Zur Berlinale im Februar 2023 stellte Kulturstaatsministerin Claudia Roth die Eckpunkte für eine »große« Reform der Filmförderung vor. Ziel der Änderungen sei es, diese effizienter aufzustellen, um das große kreative Potenzial deutscher Filmemacherinnen und Filmemacher noch besser zu heben, künstlerisch und wirtschaftlich erfolgreiche Filme zu ermöglichen und damit auch den Filmstandort Deutschland zu stärken. Kern der Überlegungen ist die Schaffung einer Agentur unter dem Dach der Filmförderanstalt (FFA), die künftig nicht nur die über die Filmabgabe realisierte Förderung organisiert, sondern auch die über neue Finanzierungsformen.
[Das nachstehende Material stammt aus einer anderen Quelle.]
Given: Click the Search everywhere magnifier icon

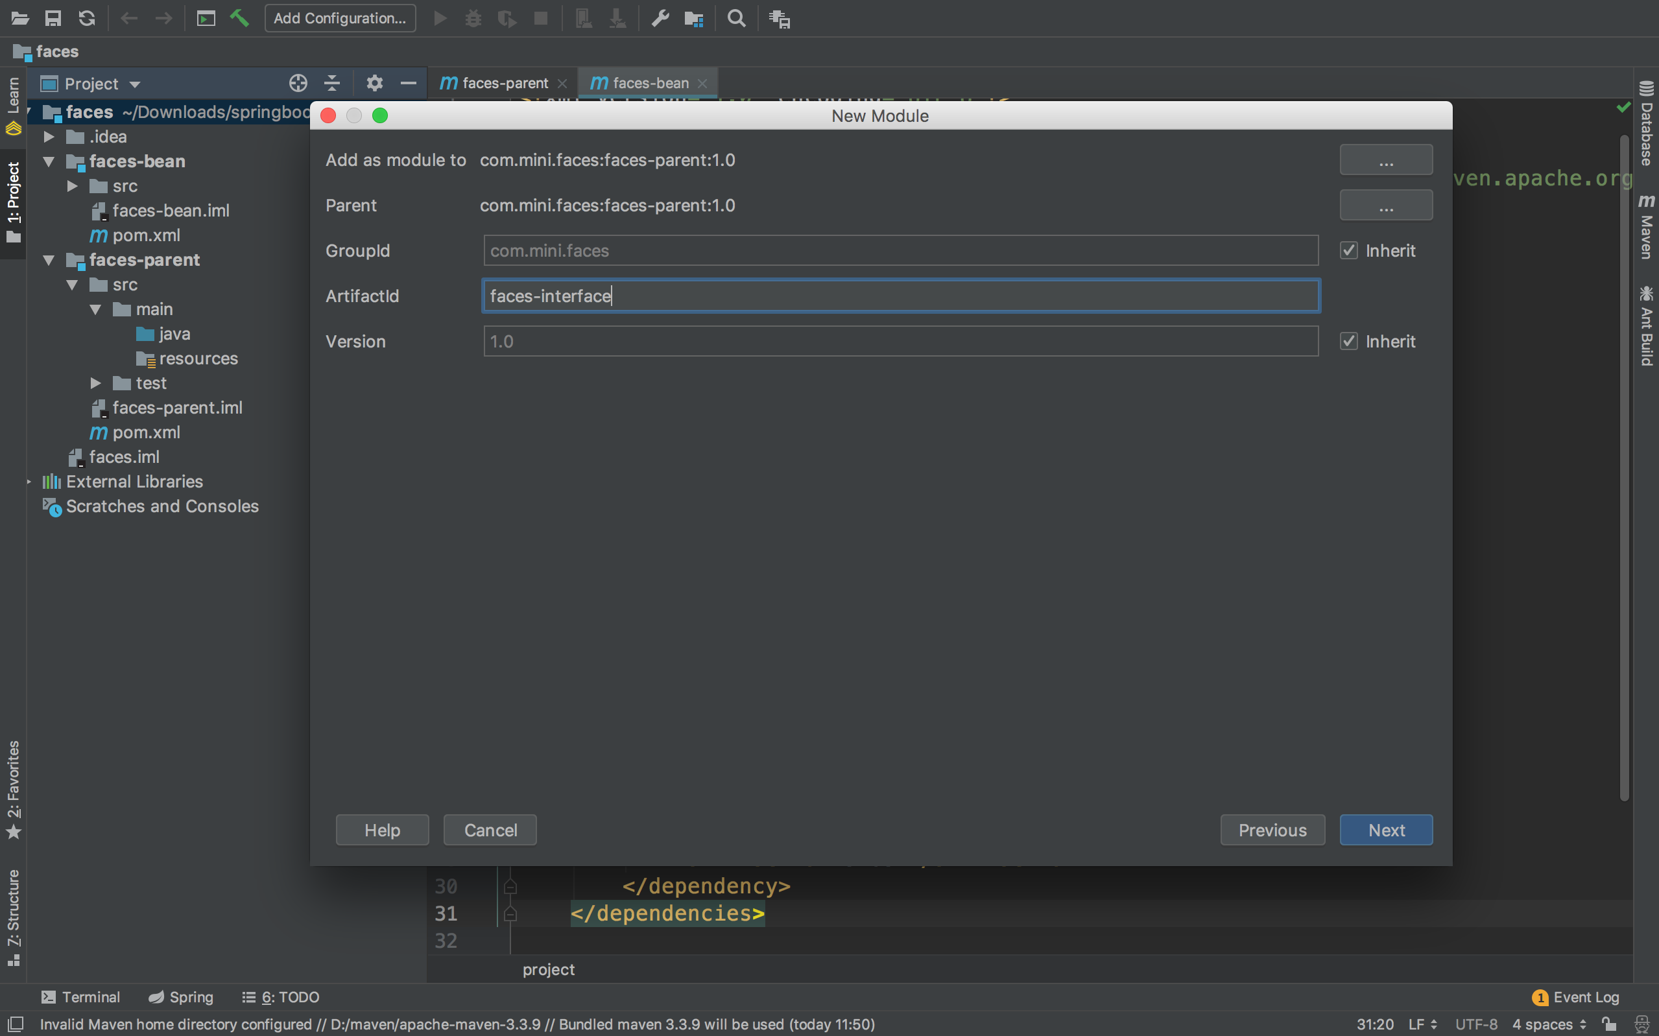Looking at the screenshot, I should [x=736, y=19].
So favorisiert Roth unter anderem eine stärkere Automatisierung der Zuschüsse für die Produktion, den Verleih und die Kinos. Bund- und Länderförderungen sollen harmonisiert und die FFA-Produktionsförderung auf eine Referenzfilmförderung umgestellt werden. Anstelle bisheriger steuerbasierter Zuwendungen durch den Deutschen Filmförderfonds und den German Motion Picture Fund sind eine Investitionsabgabe durch private und öffentlich-rechtliche Anbieter auf den Umsatz ihrer Streamingplattformen sowie ein Steueranreizmodell geplant. Sender und Länder will der Bund damit stärker als bisher zur Kasse bitten. Ob dieses Model bis Januar 2025 umgesetzt werden kann, ist fraglich.

Dieser Text ist zuerst erschienen in Politik & Kultur 12/2023-1/2024.